Can you quote, word for word, every line from the first line of the records below through the line containing "You are a computer-use agent. Viewport: 390px", and nothing else?

Start of DATA IN THIS EXERCISE

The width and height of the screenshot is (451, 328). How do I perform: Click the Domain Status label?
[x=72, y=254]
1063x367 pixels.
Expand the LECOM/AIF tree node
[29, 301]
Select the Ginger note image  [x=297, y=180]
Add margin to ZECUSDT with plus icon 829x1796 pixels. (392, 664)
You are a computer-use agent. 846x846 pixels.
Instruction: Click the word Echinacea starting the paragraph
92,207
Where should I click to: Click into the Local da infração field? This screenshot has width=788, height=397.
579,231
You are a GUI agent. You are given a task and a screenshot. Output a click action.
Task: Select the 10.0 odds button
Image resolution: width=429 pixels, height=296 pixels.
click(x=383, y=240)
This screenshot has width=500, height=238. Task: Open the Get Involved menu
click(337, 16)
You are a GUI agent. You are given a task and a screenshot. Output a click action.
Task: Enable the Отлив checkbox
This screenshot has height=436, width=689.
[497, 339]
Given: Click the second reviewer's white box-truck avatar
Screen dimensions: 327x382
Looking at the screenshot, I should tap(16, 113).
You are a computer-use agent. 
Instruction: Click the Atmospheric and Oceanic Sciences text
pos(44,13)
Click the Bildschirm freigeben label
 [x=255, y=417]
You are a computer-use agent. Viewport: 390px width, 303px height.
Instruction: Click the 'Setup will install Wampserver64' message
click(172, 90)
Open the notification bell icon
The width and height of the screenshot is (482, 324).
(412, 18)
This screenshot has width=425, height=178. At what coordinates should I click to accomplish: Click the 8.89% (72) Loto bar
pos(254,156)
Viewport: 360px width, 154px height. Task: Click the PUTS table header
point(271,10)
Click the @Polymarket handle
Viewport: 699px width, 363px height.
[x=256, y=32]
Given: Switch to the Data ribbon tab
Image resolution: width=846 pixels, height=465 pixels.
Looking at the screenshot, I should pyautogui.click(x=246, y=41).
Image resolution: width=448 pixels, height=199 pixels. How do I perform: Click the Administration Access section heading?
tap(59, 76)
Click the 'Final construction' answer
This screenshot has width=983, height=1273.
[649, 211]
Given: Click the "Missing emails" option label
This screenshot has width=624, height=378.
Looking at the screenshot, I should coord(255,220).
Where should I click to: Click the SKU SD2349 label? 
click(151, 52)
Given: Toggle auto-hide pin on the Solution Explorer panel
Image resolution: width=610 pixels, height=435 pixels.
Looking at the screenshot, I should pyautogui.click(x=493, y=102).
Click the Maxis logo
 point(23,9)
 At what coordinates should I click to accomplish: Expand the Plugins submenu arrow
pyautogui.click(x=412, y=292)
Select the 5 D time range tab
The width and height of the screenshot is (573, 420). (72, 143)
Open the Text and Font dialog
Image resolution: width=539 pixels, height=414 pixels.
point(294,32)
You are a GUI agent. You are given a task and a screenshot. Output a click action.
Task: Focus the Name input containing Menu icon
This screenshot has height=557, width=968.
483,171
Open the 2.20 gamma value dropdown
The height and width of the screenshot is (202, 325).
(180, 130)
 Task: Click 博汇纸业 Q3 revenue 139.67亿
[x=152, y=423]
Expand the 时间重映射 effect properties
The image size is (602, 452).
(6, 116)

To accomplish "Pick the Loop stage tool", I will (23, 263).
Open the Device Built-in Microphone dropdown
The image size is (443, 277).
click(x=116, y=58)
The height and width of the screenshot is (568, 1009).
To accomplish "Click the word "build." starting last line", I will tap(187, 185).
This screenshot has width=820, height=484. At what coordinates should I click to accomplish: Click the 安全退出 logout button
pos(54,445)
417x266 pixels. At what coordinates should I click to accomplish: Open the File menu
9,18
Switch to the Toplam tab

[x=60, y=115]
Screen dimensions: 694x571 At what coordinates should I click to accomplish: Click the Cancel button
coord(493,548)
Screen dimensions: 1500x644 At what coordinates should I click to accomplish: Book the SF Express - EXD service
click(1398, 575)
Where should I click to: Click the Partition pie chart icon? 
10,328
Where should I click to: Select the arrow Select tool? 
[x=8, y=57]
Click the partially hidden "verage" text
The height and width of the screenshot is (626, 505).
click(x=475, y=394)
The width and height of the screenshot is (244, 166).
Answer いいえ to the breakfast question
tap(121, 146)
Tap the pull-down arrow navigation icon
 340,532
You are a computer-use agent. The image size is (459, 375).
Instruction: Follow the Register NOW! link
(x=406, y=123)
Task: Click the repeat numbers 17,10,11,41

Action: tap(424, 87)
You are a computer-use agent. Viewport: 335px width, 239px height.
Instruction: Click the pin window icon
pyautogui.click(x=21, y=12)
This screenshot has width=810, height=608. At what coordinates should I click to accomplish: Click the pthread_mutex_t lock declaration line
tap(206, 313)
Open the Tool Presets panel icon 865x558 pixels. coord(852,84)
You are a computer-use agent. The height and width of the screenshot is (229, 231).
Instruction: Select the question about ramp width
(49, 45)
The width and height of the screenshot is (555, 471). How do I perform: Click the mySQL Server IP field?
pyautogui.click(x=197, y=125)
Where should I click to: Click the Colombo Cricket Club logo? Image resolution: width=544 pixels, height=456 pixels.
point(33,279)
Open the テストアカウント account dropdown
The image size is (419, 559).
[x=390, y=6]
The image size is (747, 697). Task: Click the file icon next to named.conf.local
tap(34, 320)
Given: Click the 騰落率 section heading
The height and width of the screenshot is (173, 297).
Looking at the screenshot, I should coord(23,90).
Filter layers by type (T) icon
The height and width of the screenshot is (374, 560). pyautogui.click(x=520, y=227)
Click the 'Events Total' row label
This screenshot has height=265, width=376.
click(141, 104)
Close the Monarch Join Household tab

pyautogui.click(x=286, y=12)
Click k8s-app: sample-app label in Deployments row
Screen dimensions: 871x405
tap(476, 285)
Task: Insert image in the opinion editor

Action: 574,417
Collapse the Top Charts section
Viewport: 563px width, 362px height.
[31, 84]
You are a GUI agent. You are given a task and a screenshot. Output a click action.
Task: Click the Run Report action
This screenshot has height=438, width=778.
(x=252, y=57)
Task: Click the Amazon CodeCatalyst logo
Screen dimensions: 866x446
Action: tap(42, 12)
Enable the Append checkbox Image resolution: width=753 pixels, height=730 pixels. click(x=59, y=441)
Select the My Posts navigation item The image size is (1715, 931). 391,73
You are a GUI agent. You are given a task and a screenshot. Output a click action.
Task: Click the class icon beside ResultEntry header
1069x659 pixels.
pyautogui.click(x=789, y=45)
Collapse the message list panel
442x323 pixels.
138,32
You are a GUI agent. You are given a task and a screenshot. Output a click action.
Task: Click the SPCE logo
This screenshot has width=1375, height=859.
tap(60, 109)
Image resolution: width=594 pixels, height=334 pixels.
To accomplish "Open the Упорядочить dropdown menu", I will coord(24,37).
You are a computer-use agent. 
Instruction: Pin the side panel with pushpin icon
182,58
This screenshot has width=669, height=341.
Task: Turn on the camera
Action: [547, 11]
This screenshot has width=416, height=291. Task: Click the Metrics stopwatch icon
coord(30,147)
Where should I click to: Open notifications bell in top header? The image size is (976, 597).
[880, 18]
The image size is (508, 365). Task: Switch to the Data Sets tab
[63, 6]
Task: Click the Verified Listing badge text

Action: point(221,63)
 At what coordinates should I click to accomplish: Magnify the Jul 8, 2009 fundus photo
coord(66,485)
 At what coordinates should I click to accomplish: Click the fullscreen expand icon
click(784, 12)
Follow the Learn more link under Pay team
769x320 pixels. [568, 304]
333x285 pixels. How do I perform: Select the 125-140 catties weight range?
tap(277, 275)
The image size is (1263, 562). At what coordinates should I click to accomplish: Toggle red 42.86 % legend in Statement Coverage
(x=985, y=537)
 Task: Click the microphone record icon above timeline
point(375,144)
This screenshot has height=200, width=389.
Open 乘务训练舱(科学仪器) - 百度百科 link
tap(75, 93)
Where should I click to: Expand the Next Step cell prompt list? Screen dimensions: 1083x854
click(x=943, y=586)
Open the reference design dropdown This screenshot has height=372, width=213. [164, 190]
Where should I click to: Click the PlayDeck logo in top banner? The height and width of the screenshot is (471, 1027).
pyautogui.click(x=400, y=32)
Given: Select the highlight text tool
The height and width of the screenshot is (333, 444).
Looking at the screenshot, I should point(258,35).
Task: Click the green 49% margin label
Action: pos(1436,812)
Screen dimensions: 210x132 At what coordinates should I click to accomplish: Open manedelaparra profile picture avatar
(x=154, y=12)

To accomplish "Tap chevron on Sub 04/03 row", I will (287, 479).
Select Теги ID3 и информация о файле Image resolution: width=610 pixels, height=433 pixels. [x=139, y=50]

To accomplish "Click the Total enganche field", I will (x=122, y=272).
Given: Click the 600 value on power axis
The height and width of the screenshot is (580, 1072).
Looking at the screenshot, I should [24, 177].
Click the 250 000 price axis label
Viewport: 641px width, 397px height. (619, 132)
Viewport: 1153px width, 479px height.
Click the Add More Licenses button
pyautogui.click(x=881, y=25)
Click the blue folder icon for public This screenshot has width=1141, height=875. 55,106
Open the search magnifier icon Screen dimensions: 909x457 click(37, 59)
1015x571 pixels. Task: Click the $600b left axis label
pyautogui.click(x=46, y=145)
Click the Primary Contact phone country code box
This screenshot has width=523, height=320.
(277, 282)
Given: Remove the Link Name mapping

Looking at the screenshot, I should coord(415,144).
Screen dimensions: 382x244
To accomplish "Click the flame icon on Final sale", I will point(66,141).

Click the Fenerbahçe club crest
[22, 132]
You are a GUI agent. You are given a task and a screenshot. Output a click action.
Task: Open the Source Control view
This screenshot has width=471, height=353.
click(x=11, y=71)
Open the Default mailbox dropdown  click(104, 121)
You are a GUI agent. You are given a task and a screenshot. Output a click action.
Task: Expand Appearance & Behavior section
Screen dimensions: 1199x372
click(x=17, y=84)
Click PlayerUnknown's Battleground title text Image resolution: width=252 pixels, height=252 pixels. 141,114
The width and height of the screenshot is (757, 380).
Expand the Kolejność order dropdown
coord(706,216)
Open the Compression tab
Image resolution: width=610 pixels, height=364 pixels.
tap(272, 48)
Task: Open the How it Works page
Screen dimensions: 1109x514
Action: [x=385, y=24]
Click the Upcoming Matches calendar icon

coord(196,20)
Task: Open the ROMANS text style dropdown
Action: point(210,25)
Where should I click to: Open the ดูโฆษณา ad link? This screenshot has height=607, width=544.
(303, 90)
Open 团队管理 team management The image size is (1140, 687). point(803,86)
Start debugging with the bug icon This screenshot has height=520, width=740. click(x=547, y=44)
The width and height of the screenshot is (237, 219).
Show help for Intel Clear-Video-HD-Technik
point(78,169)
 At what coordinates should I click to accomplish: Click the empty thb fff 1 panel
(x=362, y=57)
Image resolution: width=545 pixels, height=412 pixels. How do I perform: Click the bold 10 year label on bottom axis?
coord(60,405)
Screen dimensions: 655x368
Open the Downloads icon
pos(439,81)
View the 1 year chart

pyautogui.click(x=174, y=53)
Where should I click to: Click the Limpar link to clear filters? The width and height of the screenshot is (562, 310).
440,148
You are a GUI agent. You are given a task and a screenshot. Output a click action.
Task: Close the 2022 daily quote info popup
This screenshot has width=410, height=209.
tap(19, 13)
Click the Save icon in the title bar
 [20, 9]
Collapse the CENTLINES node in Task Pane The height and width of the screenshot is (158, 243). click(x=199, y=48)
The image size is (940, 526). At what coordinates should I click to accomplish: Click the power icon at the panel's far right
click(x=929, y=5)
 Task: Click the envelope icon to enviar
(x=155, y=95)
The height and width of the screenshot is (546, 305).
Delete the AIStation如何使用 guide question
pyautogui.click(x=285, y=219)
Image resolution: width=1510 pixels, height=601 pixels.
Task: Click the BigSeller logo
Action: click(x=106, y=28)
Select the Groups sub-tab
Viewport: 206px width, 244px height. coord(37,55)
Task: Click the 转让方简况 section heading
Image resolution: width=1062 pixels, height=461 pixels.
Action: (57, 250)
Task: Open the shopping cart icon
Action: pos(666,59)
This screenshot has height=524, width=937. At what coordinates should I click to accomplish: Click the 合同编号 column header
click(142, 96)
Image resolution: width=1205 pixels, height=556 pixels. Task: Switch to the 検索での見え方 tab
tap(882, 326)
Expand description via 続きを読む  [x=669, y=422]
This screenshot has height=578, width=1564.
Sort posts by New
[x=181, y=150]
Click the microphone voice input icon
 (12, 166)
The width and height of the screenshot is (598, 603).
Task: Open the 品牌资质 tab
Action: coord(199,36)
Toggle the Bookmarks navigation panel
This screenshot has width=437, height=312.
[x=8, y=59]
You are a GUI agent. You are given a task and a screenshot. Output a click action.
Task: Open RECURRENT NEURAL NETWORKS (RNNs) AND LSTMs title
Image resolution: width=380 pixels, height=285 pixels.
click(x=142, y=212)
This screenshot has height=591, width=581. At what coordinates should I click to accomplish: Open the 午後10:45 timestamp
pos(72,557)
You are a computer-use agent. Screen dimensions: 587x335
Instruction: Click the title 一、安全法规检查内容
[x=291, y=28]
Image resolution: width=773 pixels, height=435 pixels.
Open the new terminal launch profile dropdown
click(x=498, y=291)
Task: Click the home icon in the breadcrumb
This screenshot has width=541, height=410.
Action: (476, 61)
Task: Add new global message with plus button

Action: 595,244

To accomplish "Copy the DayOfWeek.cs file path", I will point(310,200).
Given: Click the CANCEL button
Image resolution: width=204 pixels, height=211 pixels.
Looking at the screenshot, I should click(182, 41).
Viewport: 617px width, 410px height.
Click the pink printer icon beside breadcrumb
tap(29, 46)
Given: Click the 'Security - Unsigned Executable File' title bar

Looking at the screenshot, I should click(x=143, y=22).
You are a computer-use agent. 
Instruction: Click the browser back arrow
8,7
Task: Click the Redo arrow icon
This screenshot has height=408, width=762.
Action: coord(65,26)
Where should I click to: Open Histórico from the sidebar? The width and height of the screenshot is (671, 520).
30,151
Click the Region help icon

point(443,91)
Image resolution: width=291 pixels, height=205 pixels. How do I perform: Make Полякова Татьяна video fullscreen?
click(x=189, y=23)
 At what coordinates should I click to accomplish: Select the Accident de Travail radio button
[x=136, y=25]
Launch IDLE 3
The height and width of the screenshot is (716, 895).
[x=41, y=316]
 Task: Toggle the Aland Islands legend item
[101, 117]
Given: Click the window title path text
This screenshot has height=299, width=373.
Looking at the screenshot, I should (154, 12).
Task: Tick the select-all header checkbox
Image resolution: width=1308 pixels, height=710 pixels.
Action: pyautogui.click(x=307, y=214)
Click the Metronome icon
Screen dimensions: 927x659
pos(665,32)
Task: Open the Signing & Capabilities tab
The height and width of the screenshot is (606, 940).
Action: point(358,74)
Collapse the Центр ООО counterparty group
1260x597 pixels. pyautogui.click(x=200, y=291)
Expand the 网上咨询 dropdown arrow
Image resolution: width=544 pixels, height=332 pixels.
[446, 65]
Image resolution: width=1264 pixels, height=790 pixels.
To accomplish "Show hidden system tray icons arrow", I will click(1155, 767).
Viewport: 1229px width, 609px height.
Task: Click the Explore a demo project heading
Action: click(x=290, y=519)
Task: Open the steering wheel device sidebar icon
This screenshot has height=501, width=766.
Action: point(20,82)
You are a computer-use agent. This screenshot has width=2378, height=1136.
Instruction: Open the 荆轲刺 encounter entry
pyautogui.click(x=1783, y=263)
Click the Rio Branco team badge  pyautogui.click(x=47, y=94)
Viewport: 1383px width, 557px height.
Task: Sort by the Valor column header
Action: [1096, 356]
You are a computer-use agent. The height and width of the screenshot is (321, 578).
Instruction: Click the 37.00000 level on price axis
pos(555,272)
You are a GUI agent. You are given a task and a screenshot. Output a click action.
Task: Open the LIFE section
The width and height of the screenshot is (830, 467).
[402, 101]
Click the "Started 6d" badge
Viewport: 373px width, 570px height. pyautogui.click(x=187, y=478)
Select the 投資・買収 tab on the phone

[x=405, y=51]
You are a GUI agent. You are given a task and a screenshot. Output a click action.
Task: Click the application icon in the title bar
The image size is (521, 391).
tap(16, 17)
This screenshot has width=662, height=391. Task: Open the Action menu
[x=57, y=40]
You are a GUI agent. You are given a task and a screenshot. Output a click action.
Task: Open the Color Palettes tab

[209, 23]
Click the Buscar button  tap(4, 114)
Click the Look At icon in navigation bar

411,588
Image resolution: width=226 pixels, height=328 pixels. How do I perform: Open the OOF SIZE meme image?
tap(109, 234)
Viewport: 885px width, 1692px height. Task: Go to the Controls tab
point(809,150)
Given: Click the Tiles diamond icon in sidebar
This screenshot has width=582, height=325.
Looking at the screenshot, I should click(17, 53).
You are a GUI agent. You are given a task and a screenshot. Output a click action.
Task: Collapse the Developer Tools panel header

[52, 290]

End of DATA IN THIS EXERCISE

YOUR SOLUTION:
The width and height of the screenshot is (451, 328). How do I perform: Click the Domain Status label?
[x=72, y=254]
1063x367 pixels.
Expand the LECOM/AIF tree node
[29, 301]
Select the Ginger note image  [x=297, y=180]
Add margin to ZECUSDT with plus icon 829x1796 pixels. (392, 664)
You are a computer-use agent. 846x846 pixels.
Instruction: Click the word Echinacea starting the paragraph
92,207
Where should I click to: Click into the Local da infração field? This screenshot has width=788, height=397.
579,231
You are a GUI agent. You are given a task and a screenshot. Output a click action.
Task: Select the 10.0 odds button
Image resolution: width=429 pixels, height=296 pixels.
click(x=383, y=240)
This screenshot has width=500, height=238. Task: Open the Get Involved menu
click(337, 16)
You are a GUI agent. You are given a task and a screenshot. Output a click action.
Task: Enable the Отлив checkbox
This screenshot has height=436, width=689.
[497, 339]
Given: Click the second reviewer's white box-truck avatar
Screen dimensions: 327x382
Looking at the screenshot, I should tap(16, 113).
You are a computer-use agent. 
Instruction: Click the Atmospheric and Oceanic Sciences text
pos(44,13)
Click the Bildschirm freigeben label
 [x=255, y=417]
You are a computer-use agent. Viewport: 390px width, 303px height.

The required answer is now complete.